I don’t get this article by Edd Dumbill. He wants to argue that “The launch of Google+ is the beginning of a fundamental change on the web. A change that will tear down silos, empower users and create opportunities to take software and collaboration to new levels.” He tries to support that bold claim by arguing that Google+ is a big step towards “interoperability”:

Currently, we have all [our social] groups siloed. Because we have many different contexts and levels of intimacy with people in these groups, we’re inclined to use different systems to interact with them. Facebook for gaming, friends and family. LinkedIn for customers, recruiters, sales prospects. Twitter for friends and celebrities. And so on into specialist communities: Instagram and Flickr, Yammer or Salesforce Chatter for co-workers.

The situation is reminiscent of electronic mail before it became standardized. Differing semi-interoperable systems, many as walled gardens. Business plans predicated on somehow “owning” the social graph. The social software scene is filled with systems that assume a closed world, making them more easily managed as businesses, but ultimately providing for an uncomfortable interface with the reality of user need.

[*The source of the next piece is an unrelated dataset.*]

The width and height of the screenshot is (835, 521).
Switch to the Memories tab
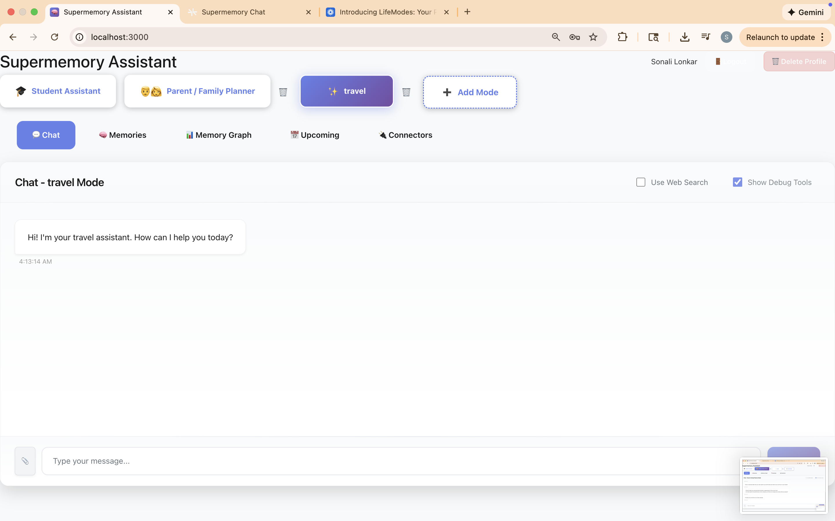pyautogui.click(x=122, y=135)
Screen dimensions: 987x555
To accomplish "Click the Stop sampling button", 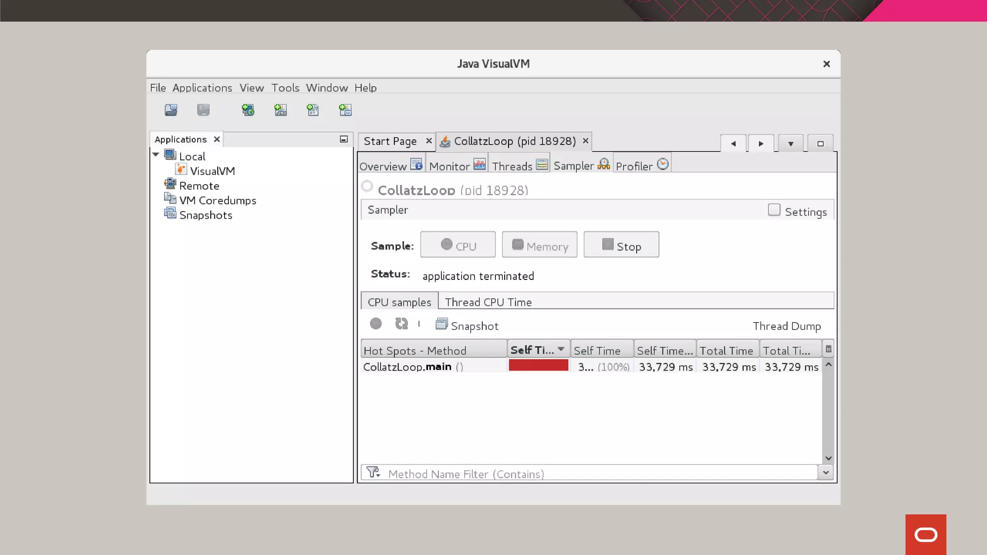I will pyautogui.click(x=621, y=245).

An interoperable email system created widespread benefit, and permitted many ecosystems to emerge on top of it, both formal and ad-hoc. Email reduced distance and time between people, enabling rapid iteration of ideas, collaboration and community formation. For example, it’s hard to imagine the open source revolution without email.

Dumbill seems not to have noticed that the various services he mentions, from Facebook to Twitter to Instagram, are already built around an “interoperable system”: it’s called the World Wide Web. Those aren’t incompatible platforms, they are merely services you have to sign up for — just like Google.

Ah, but, “Though Google+ is the work of one company, there are good reasons to herald it as the start of a commodity social layer for the Internet. Google decided to make Google+ be part of the web and not a walled garden.” Well, yes and no. You can see Google+ posts online, if the poster chooses to make them public, but you can’t participate in the conversation without signing up for the service. In other words: just like Facebook, Twitter, Flickr, and so on.

In the end, it seems to me that Dumbill is merely saying that if all of us decide to share all our information with just one service, we’ll have a fantastic “social backbone” for our online lives. And that may be true. Now, can we stop to ask whether there may be any costs to that decision?